InContextLearningSchemaTaskDataset#

class composer.datasets.InContextLearningSchemaTaskDataset(choices_key='context_options', *args, **kwargs)[source]#

A dataset that constructs batches for in-context learning schema evaluation. A schema task involves sentences with a fill-in-the-blank where the user needs to choose the correct word to fill in from a set of N options. We use the partial evaluation technique from https://arxiv.org/abs/1806.02847 to determine the model’s choice of fill-in word.

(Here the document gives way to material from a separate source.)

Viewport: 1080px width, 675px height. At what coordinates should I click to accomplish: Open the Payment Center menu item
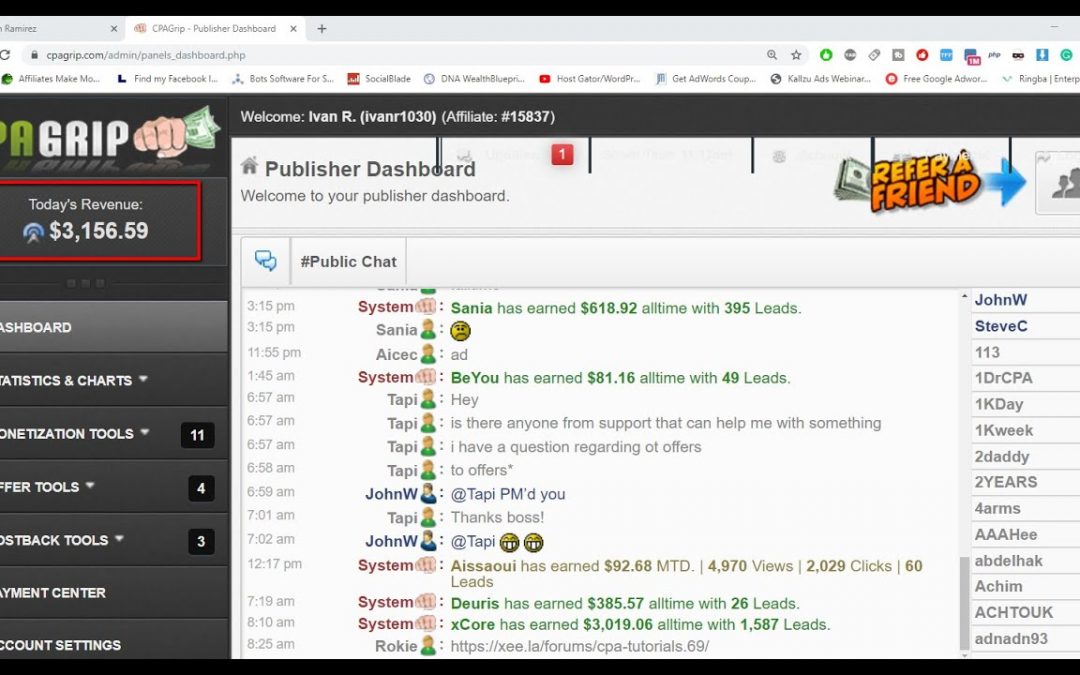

The default input format is a jsonl file with the following fields: - context_options: List of strings corresponding to possible preceding context options for the continuation - gold: Index of the correct context from ‘context_options’ - continuation: The finishing continuation

Each batch then consists of batch_size // N distinct tasks and has the following the structure - input_ids: Input tensor batch x seqlen x # of tokens - continuation_indices: List of batch consisting of tensors indicating which indices in the sequence correspond to the question answer (aka continuation) - mode: Indicates to the model that this is an ICL task and may rely on a custom code path to properly update metrics - labels: Identical to the input, used by the model to calculate loss/metrics - gold_indices: List of length batch_size // N indicating for each question, which of the answers is correct (via an integer [0, N-1]) - choice_groupings: Indicates which indices of the batch correspond to which questions

construct_context(example, preceding_text='', add_answer=False)[source]#

Takes a example and constructs a context with the correct context for the example’s continuation.

Parameters

example (Dict) – The example from which to construct the context
preceding_text (str) – Any preceding text, needed to if self.example_delimiter is needed at the beginning
add_answer (bool) – This will always be true when calling this function for SchemaTaskDataset

Returns

str – The single correct context for a given continuation

tokenize_example(prompt_and_fewshot, context_options, example)[source]#

Runs text through the tokenizer and handle special cases.

Parameters

prompt_and_fewshot (str) – The collection of the prompt and fewshot examples that belongs before the example’s context
ctx (str) – The specific example’s derrived context
example (Dict) – The example as a dictionary.

Returns

Dict – Dictionary with the tokenized data